• **OPDRACHTDOEL**: Wil je uit het stuk over Thomas Blondelle de passage tussen "Ik begon als" en "het rollen gegaan.", beide inbegrepen, letterlijk overschrijven?

• **TEKSTFRAGMENT**:
========================

Thomas Blondelle
operazanger & componist
“Wagner is de Shakespeare van de operamuziek”
Ik begon als jonge kerel met pianospelen en deed het erg graag, maar het was niet mijn grootste passie. Indertijd moest je aan het conservatorium ‘verplichte bijvakken’ volgen. Ik kreeg begeleidingspraktijk: ik moest solo piano spelen en muzikanten begeleiden. Ik speelde vaak samen met een zangeres. Op een bepaald moment viel ze ziek en moest ik haar vervangen. Daardoor is de bal aan het rollen gegaan.
Ik debuteerde op mijn 21ste in De Munt en voor ik het wist, stond ik in Berlijn op de scène van de Deutsche Oper. Faalangst is pas later gekomen. Toen ik in Berlijn bij het vaste solistenkorps zat en plotseling al die mensen aan het werk zag die ik als jonge gast bewonderde, was ik écht onder de indruk. Toen ik de grotere rollen ging vertolken en de zaal met tweeduizend zitplaatsen zag, kwamen de zenuwen erbij. Ik besefte dat ik alles vanaf dat moment altijd perfect moest zijn.
Je moet als zanger de kracht van de communicatie in elk stuk vinden. Bovenaan op mijn lijstje staat Wagner. Ik breng hem vaak, noem hem de Shakespeare van de operamuziek. Hij doorgrondt met zijn muziek de menselijke psyche zoals niemand anders.
Brugge
Als ik naar Brugge terugkeer om mijn ouders en mijn zus te zien, dan ben ik thuis. Ik ben al in Kyoto en in New York geweest, maar dat kun je niet met onze stad vergelijken. Brugge is Disneyland in het klein en tegelijk écht. Bovendien zijn we de laatste jaren stukken moderner geworden: het kleffe beeld van chocolatiers en trapgevels is bijgesteld. Het wordt hipper, al gaat het wat traag. Maar ook dat typeert Brugge.
Mijn favoriete plek? De bezoekerskant van de chocoladetoog in The Chocolate Line. Ik ben verzot op die pralines en ben er al in geslaagd om iemand van het winkelpersoneel naar de opera te laten komen, dus het werkt in twee richtingen. Naast The Chocolate Line blijf ik het Begijnhof ook een wonderbaarlijke plek vinden.
Wagner is de Shakespeare van de operamuziek
Mijn vader vond het jammer dat hij als jonge gast zelf niet naar de muziekschool was geweest. Daarom hebben onze ouders mij gepord om naar het conservatorium in Brugge te gaan. De onderliggende boodschap was zo’n beetje: als je een hobby kiest, laat het dan toch maar muziek zijn.
Voor mij was dat aanvankelijk na-apen wat mijn broer en zus al hadden gedaan. Er bestaan hele reeksen dia’s waarin mijn broer aan de piano zit, mijn zus viool speelt en ik op een omgekeerde Curver-bak sta te dirigeren.

========================

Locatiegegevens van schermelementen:
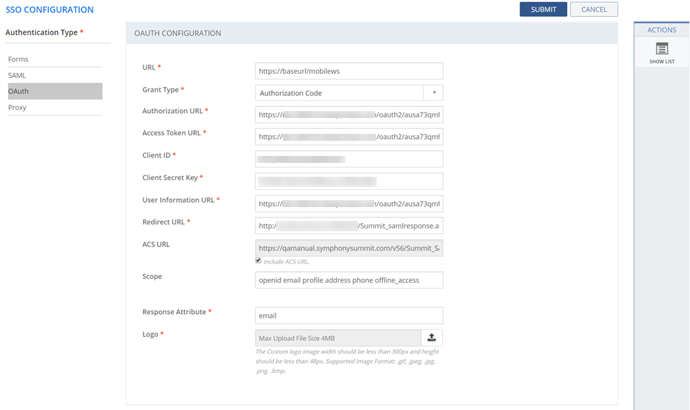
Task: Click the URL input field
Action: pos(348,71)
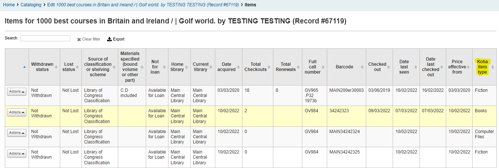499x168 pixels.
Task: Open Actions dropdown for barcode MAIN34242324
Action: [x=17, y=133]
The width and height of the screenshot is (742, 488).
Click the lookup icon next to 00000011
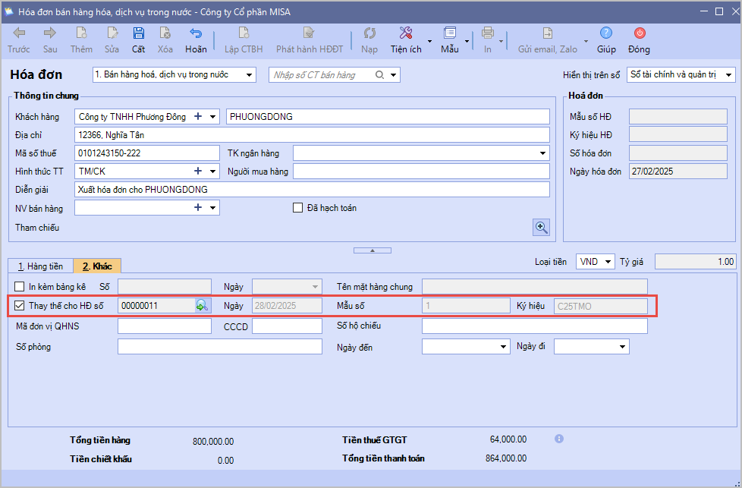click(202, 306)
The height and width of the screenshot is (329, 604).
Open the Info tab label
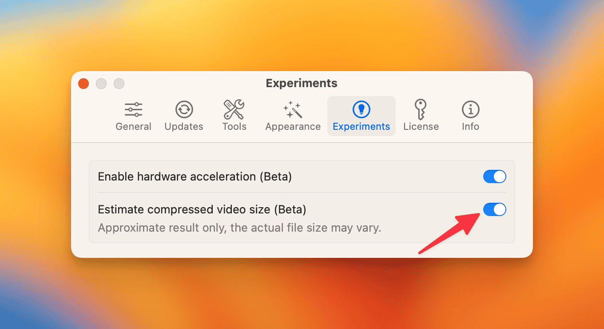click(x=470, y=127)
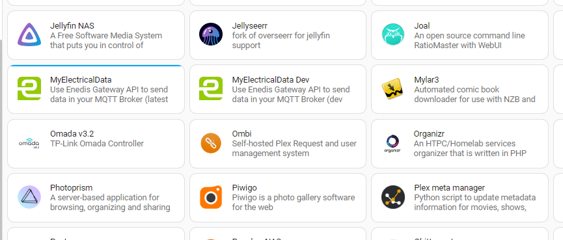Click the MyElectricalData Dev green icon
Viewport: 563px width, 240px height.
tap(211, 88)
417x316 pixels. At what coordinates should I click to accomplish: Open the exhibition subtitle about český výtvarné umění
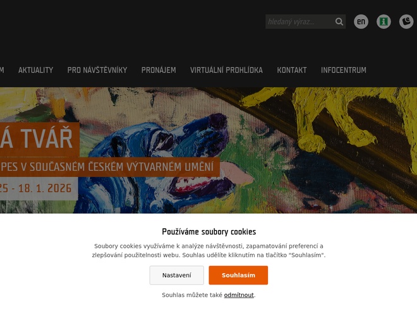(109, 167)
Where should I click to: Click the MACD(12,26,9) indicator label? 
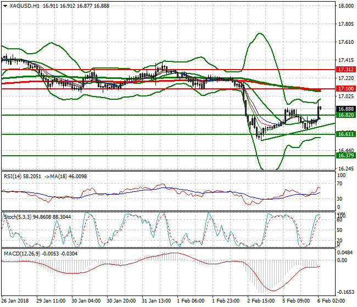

========================

• **SCHRIFTELIJK ANTWOORD**:
Ik begon als jonge kerel met pianospelen en deed het erg graag, maar het was niet mijn grootste passie. Indertijd moest je aan het conservatorium ‘verplichte bijvakken’ volgen. Ik kreeg begeleidingspraktijk: ik moest solo piano spelen en muzikanten begeleiden. Ik speelde vaak samen met een zangeres. Op een bepaald moment viel ze ziek en moest ik haar vervangen. Daardoor is de bal aan het rollen gegaan.